In Daring Greatly, Brené Brown says, “Vulnerability is the core, the heart, the center, of meaningful human experience.” When we are vulnerable, we are putting our true, authentic selves out there to make connections with others. I know for me, exposing my authentic self isn’t always comfortable. Throughout my life, I’ve adopted different behaviors, or different tactics, in order to hide my vulnerability.
Mostly, I’ve used perfectionism as a way to gain a sense of belonging and worth. I think it’s something I learned in school: if I meet all the requirements, I’ll get an A. I want to put out the disclaimer that I did not grow up with parents that thought I was a failure if I didn’t get an A; for them, if I did the work and tried my best, I had achieved. Unfortunately, on a larger academic scale, I needed the A. I loved getting the A+. And, the more I achieved, the greater the internal pressure to continue achieving. I see the culmination of this in college, when I mitigated any anxiety I had about my schoolwork by ensuring that, 1) I completed an assignment as soon as the teacher gave it to me, and 2) I met every single requirement to a T. Brené Brown puts it this way, “It’s the belief that if we do things perfectly and look perfect, we can minimize or avoid the pain of blame, judgement, and shame.”
In the past few months I’ve really begun to identify how perfectionism has been a hindrance to my leadership, but I’ll save that for a follow up post. What I’ve been able to see through receiving feedback from my fellow teacher-leaders in training at the yoga studio is that this perfectionism pervades my entire way of being as well. Last weekend, we had the opportunity to give and receive honest, and loving, feedback, and these are some of the things that came up for me around my teaching:
- My body language looked “stuck up”
- I looked like I was trying to “get it right”
- I should continue to get messy, to get “off script” so that my authentic self can shine through
This is feedback I received from my peers, but I knew it myself, too.

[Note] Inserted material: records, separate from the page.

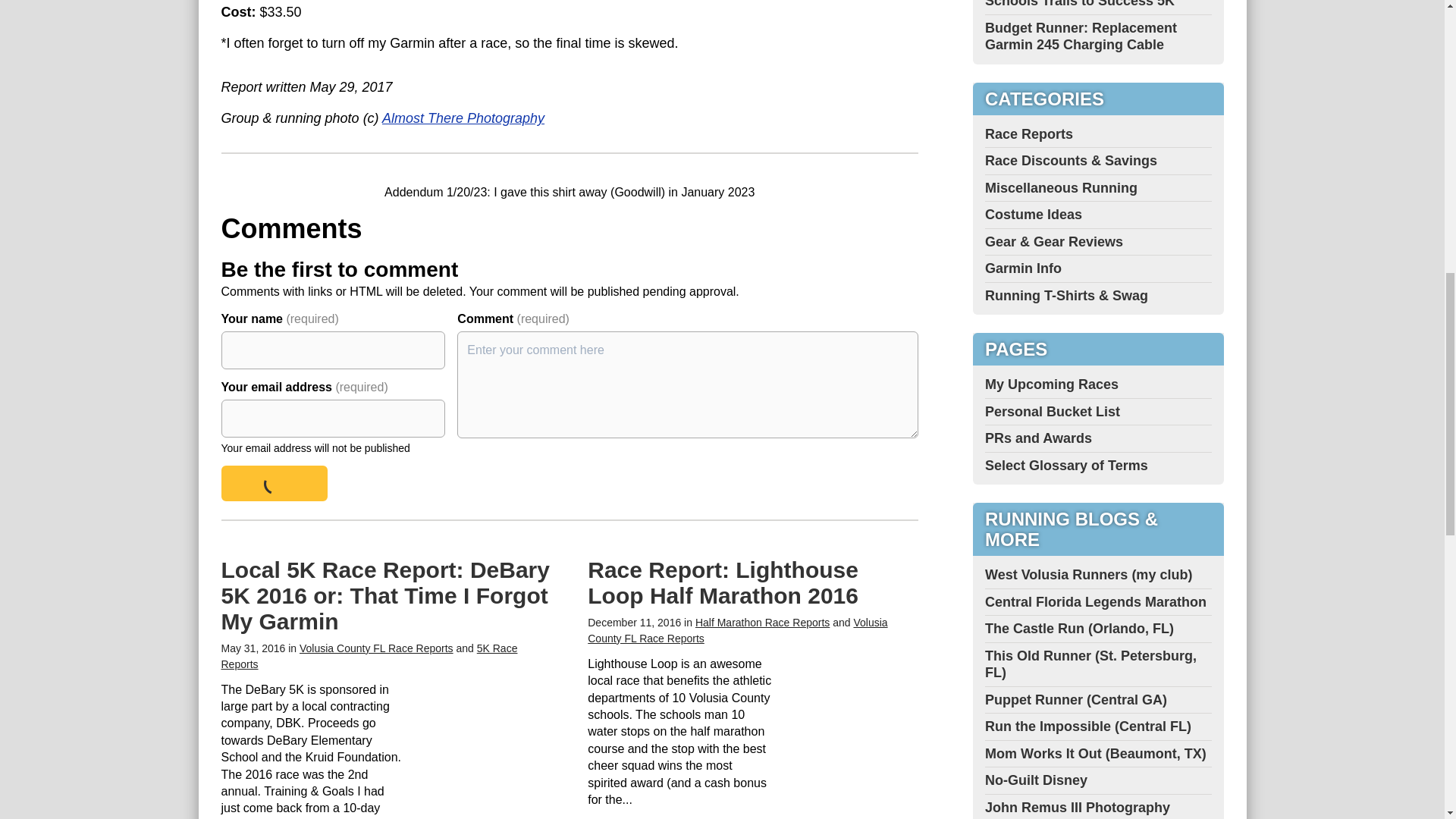
Volusia County FL Race Reports (375, 648)
5K Race Reports (369, 656)
Race Report: Lighthouse Loop Half Marathon 2016 (723, 582)
Half Marathon Race Reports (762, 622)
Volusia County FL Race Reports (737, 630)
Almost There Photography (462, 118)
Given the description of an element on the screen output the (x, y) to click on. 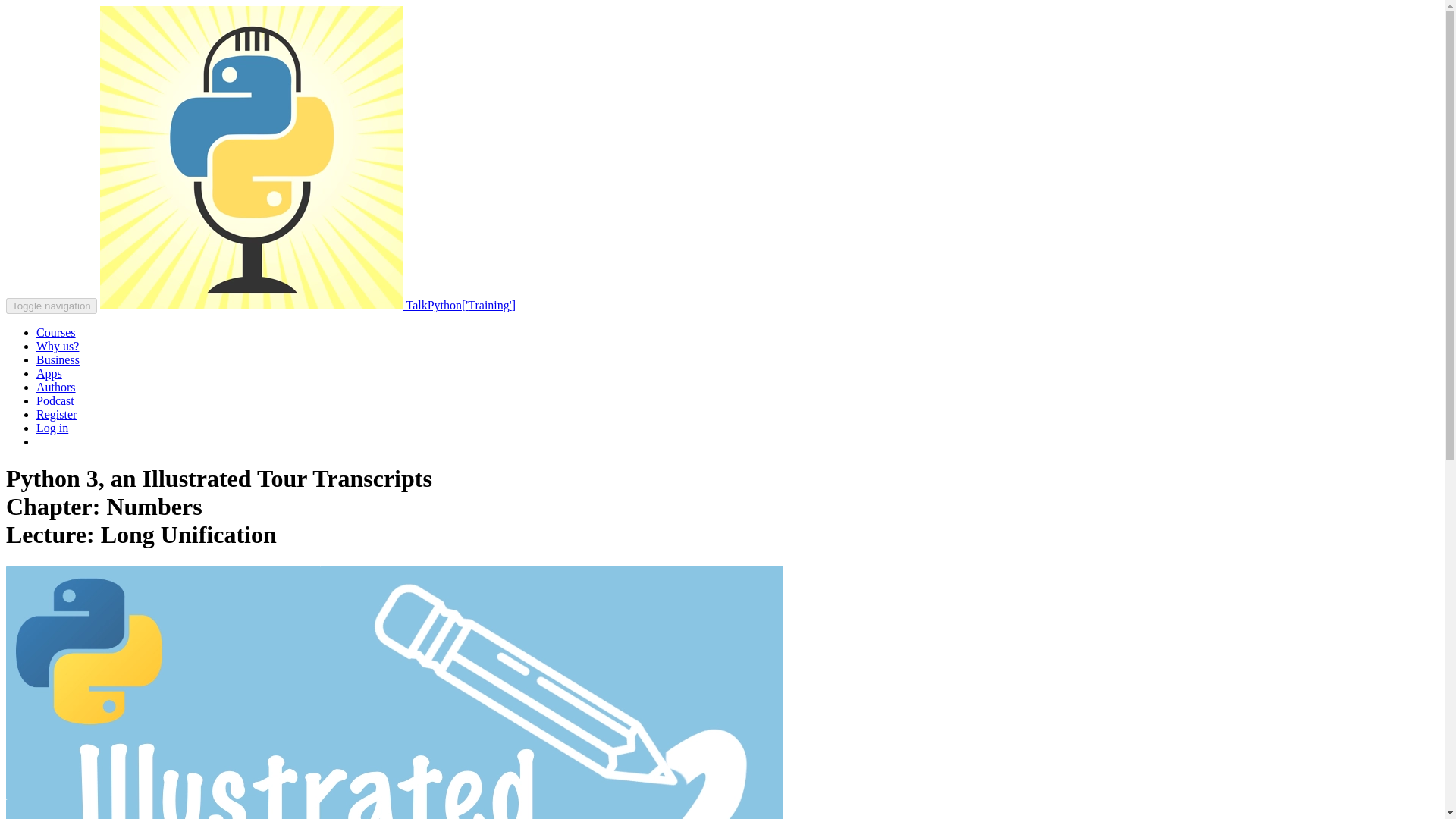
Log in (52, 427)
Toggle navigation (51, 305)
Create a free account (56, 413)
Register (56, 413)
Authors (55, 386)
Why us? (57, 345)
Apps (49, 373)
Find your next Python course (55, 332)
Listen to the Talk Python To Me podcast (55, 400)
Podcast (55, 400)
Business (58, 359)
Courses (55, 332)
See our special pricing for enterprise and corporate teams (58, 359)
Given the description of an element on the screen output the (x, y) to click on. 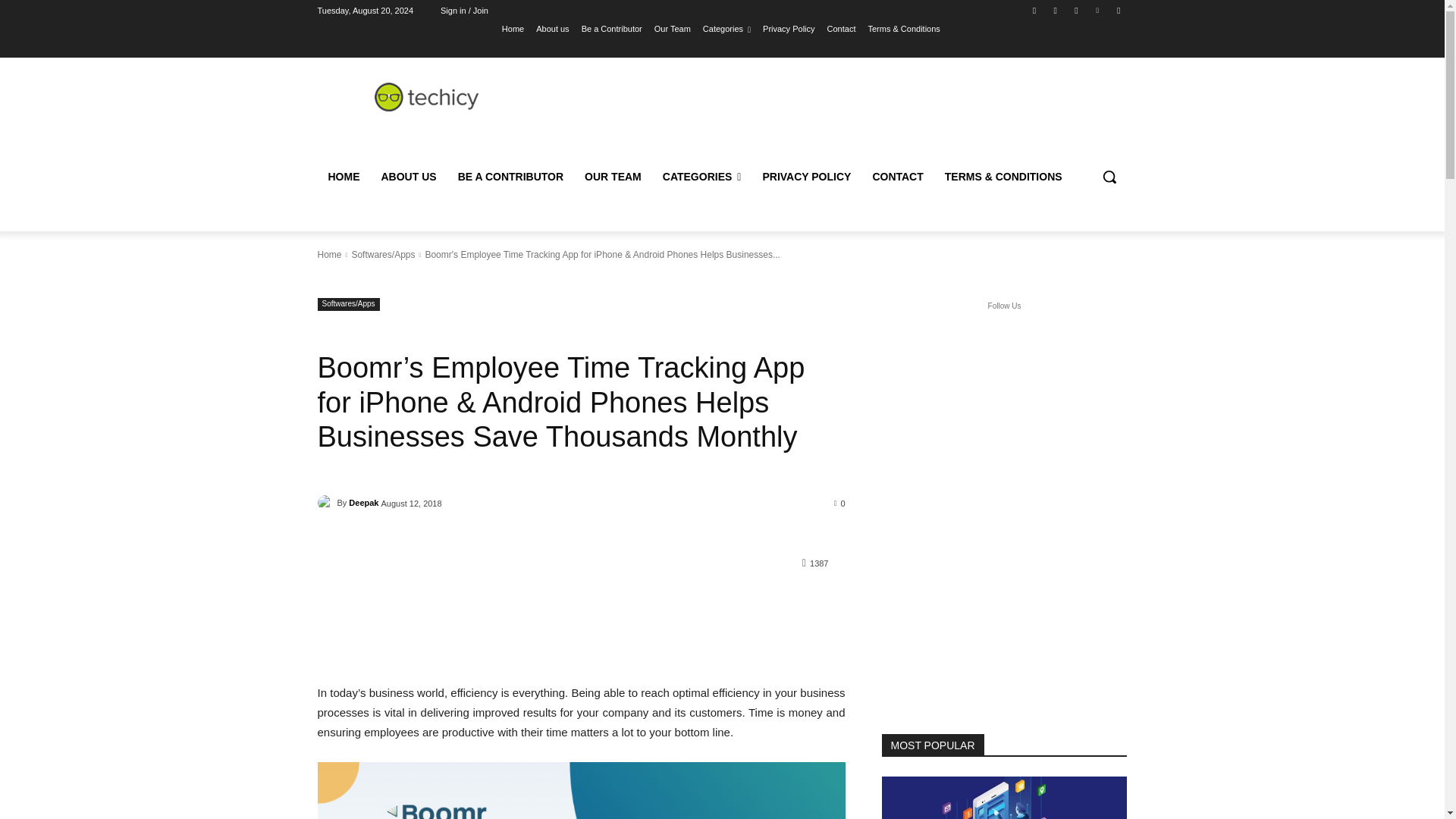
Youtube (1117, 9)
Our Team (671, 28)
Deepak (326, 502)
Be a Contributor (611, 28)
Twitter (1075, 9)
About us (552, 28)
Categories (727, 28)
Contact (841, 28)
Privacy Policy (787, 28)
Home (513, 28)
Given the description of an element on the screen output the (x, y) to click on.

I’ve been so concerned with delivering the script perfectly that I have sounded like a robot. When I finally let myself get messy, I felt vulnerable, but I also felt free. Getting off script allows me to share pieces of myself and of my life with my students, and that opens the chance to make connection.
While vulnerability can be terrifying, some of the greatest experiences of my life have happened when I allowed myself to be vulnerable.
Three years ago this month, after getting back from a
tense casual afternoon run with Nick, I agonizingly explained to him that while I loved having him as a friend, I would also love to be much more than that. That was probably one of the hardest conversations to initiate, and it took a good half a year to happen, but it was one of the best.
The first time I got off the plane in Tegucigalpa, Honduras probably left me more vulnerable than ever. I didn’t feel confident enough about my Spanish, I wasn’t sure how to interact with children, and I had no idea what being in this foreign culture for a week would be like. Yet, I’ve met the most incredible people, found my passion in working for and with children, and made a meaningful, authentic connection with a country and its people.
“When we spend our lives (knowingly or unknowingly) pushing away vulnerability, we can’t hold space open for the uncertainty, risk, and emotional exposure of joy,” Brown writes. Being vulnerable certainly includes emotional risk, but I’m coming to believe that taking those risks for the chance at joy, happiness and love are so worth it.